→ PROBLEM REQUIREMENTS
Repeat the lines of the material below word for word, starting at the line containing "Given: Click the 頻度 y-axis label of histogram" and ending at the line containing "Looking at the", with both of those lines included.

→ EXERCISE MATERIAL
-- START --
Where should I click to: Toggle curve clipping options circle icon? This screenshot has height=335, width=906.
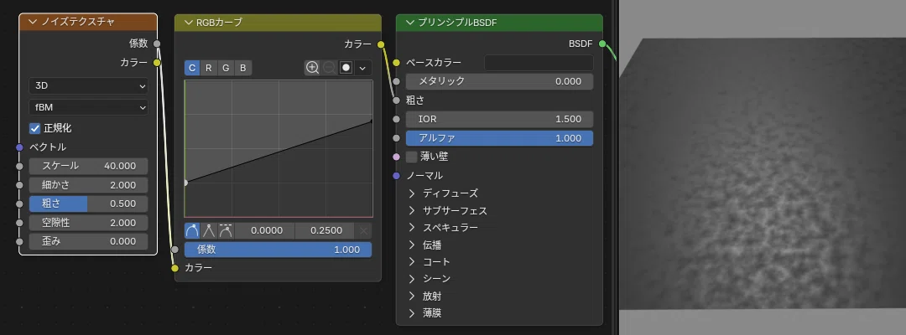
-- END --
-- START --
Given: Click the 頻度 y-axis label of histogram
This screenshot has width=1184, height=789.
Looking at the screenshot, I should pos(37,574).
-- END --
-- START --
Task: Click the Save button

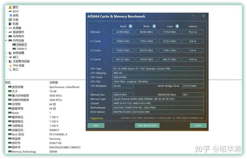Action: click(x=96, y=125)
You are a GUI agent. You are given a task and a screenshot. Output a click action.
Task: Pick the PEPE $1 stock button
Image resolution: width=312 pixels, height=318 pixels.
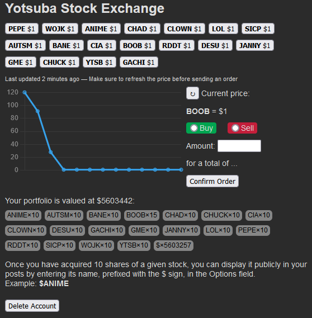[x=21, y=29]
-- END --
→ OUTPUT BELOW
Given: Click the 頻度 y-axis label of histogram
This screenshot has width=1184, height=789.
Looking at the screenshot, I should pos(37,574).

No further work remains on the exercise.